Today, her home base remains Zebulon, and she's still not ready to change that "because I really love the support I have from my family," she says. "And my sister — she's my best friend."

Plus, there's the rhythm of life that she loves about Zebulon — enjoying the outdoors ("that really relaxes me"), leading the songs at the church her grandfather pastors, hunting for her next fun fashion statement in nearby thrift stores, having the time to pick up yet another musical instrument.

To date, she is self-taught on ukulele, acoustic guitar, piano, bass, electric guitar, banjo and mandolin. Her latest obsession is the keytar, a combination keyboard-guitar. "Super random," she allows, "but hey, it's another one that I can count."
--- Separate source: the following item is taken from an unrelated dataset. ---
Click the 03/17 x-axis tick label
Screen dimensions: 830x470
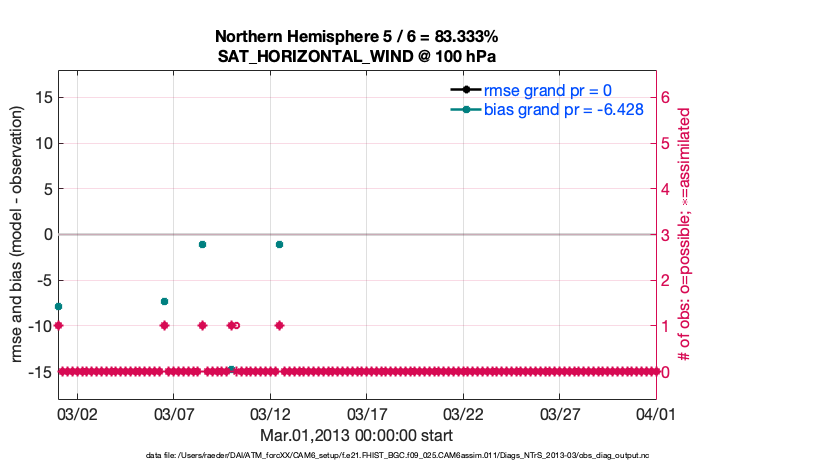(x=366, y=413)
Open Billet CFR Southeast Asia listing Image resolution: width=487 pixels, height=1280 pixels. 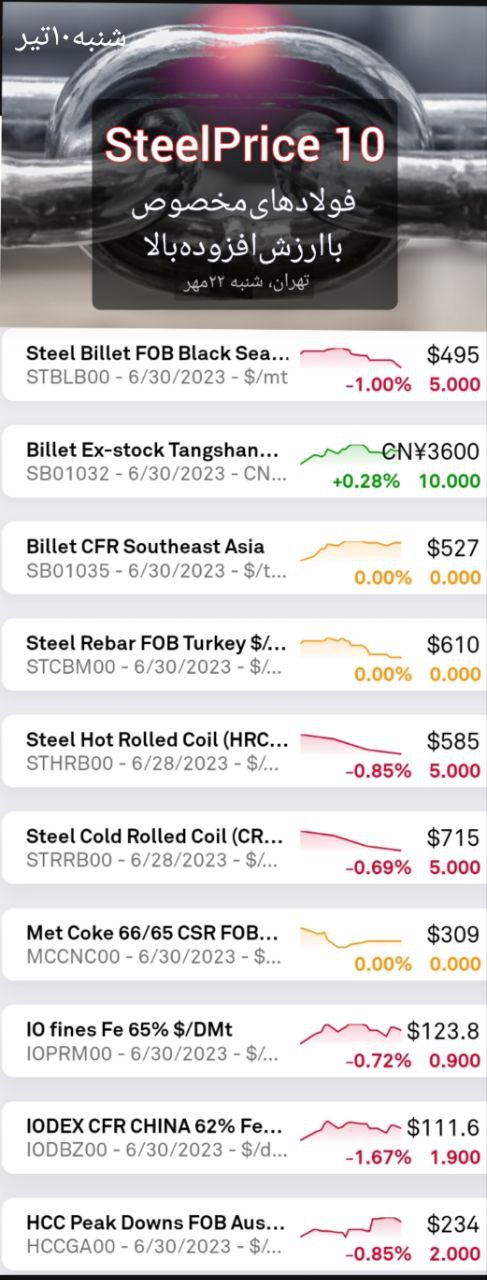tap(243, 559)
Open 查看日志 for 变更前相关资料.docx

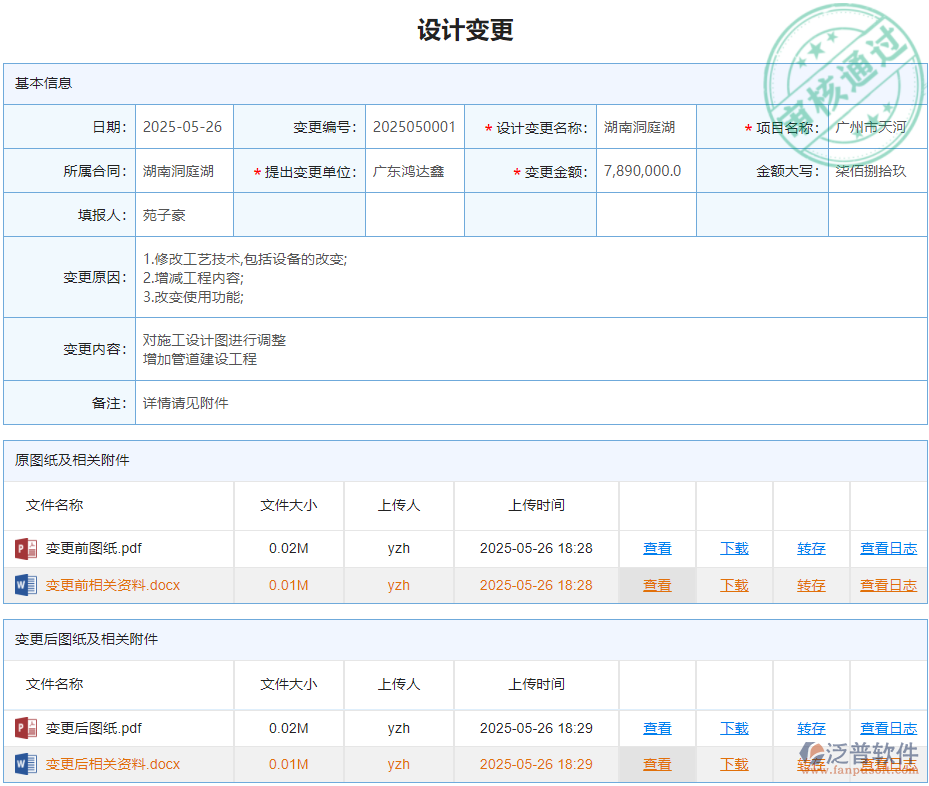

Eventually, she hopes the people she loves will join her in Nashville. "My parents and my grandparents and everyone else are going to be trying to fit in my suitcase," Clark says with a laugh.

She admits she still hasn't fully processed her life changes: "Since I've put music out, I have little girls coming up to me and saying, 'Oh my gosh, I love you so much,' and it's still hard for me to be like, 'Oh yeah, I'm an artist. I put out music. Hi, nice to meet you.'"

Still, Clark says, "I think I'm so ready for all of this. I am beyond excited about everything happening — and I'm about to have live shows again. And my song's been on the radio, and people are going to know it and sing it back to me, which is crazy. Yeah, everything's just happening, and I'm so thankful for it."

So far, Clark hasn't set any specific career goals. But then, when she's already beaten improbable odds, why should she limit herself?

"I want to reach as many people as I can with my music, and I want to do as much as I can, which seems very vague, but for me, I just love music," she says. "I love every side of it. So if that's writing a song for another artist, I want to do it. If that's having a number one for myself — oh my gosh! — I want to do it. I think my future is music and I'm ready to see it."